Six Chadian opposition leaders, including the co-ordinator of the main opposition coalition Wakit Tamma, have been sentenced to one year in prison with a one-year suspension for disturbing public order.
In addition, they were fined 10 million CFA francs ($16,000; £12,800). The public prosecutor had sought two years in prison, a fine of 100,000 CFA francs, and damages of 2 billion CFA francs.
The case arose after an authorised march against France’s military presence in Chad on May 14 turned violent.
Following the incident, authorities arrested a number of march organisers, who denied any involvement in the violence.
Their trial began on Monday morning at a court in Moussoro, about 290 kilometres from N’Djamena‘s capital, with defense lawyers boycotting the hearing amid heavy police presence.
The activists had previously refused to leave custody in order to attend the hearing.

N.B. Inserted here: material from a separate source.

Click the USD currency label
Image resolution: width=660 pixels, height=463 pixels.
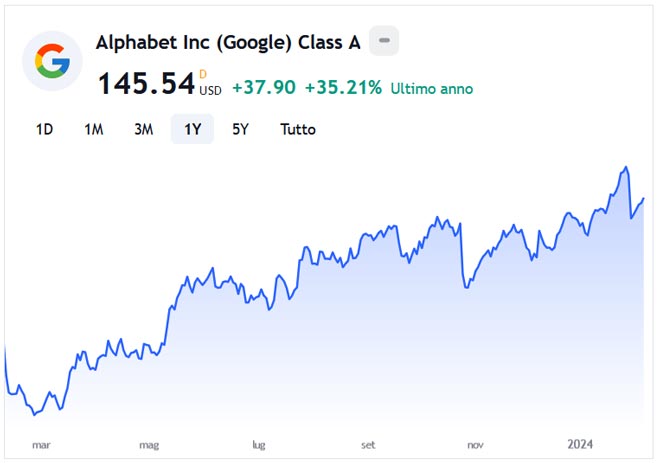(210, 91)
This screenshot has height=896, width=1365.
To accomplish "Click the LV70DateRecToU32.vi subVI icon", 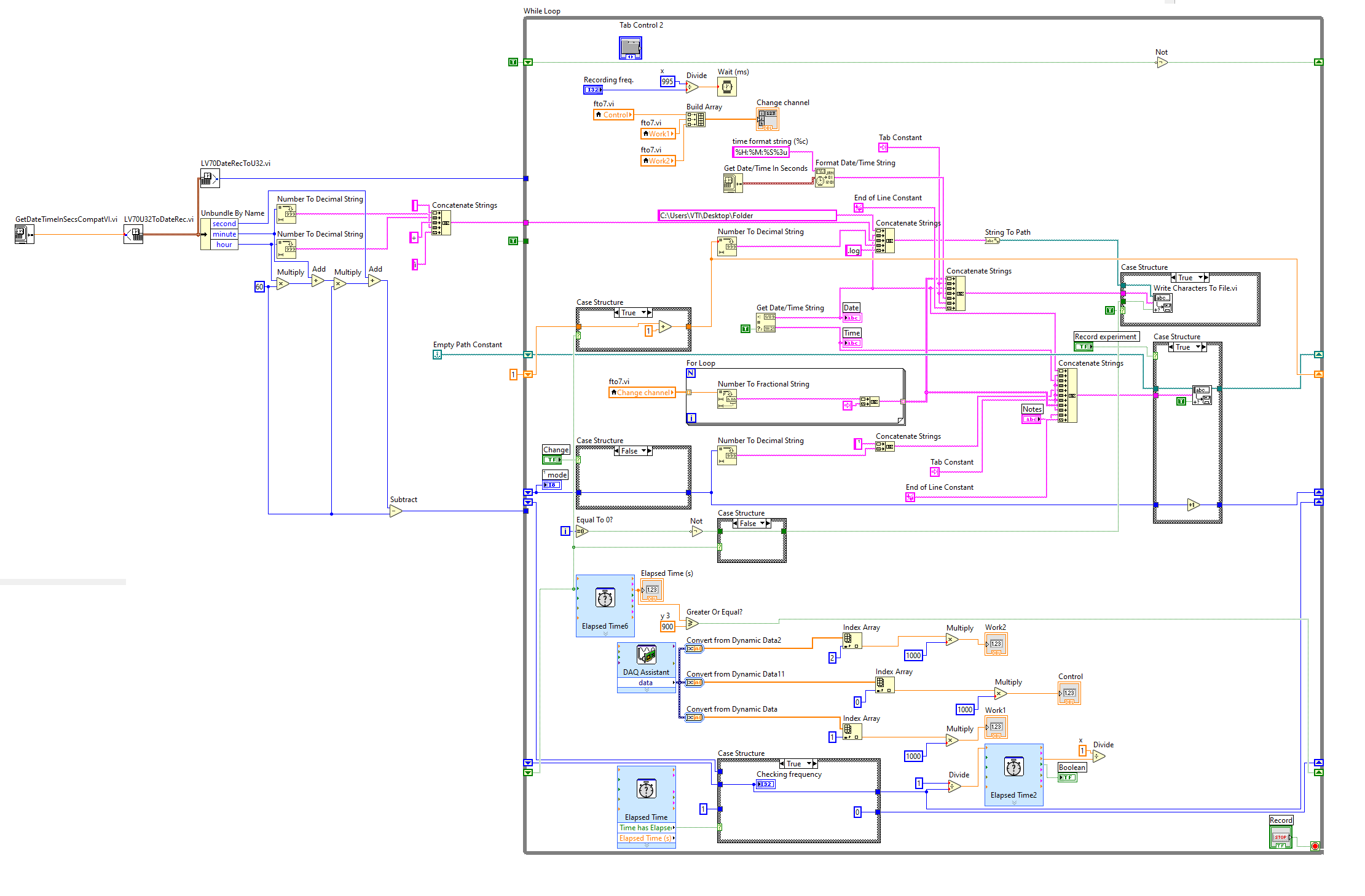I will point(210,178).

Their attorneys stated that they intend to appeal the sentence to the Court of Appeal in the capital, claiming that the trial was unfair.
The case takes place against a backdrop of political tension, with a military junta in power after the death of the country’s veteran leader, Idriss Déby, more than a year ago.
Chad has been ruled by the military since President Idriss Deby Itno, who ruled with an iron fist for three decades, was assassinated in April 2021 during operations to crush rebels in the country’s north.
His son, Mahamat Idriss Deby Itno, a four-star general who is now the transitional president, succeeded him.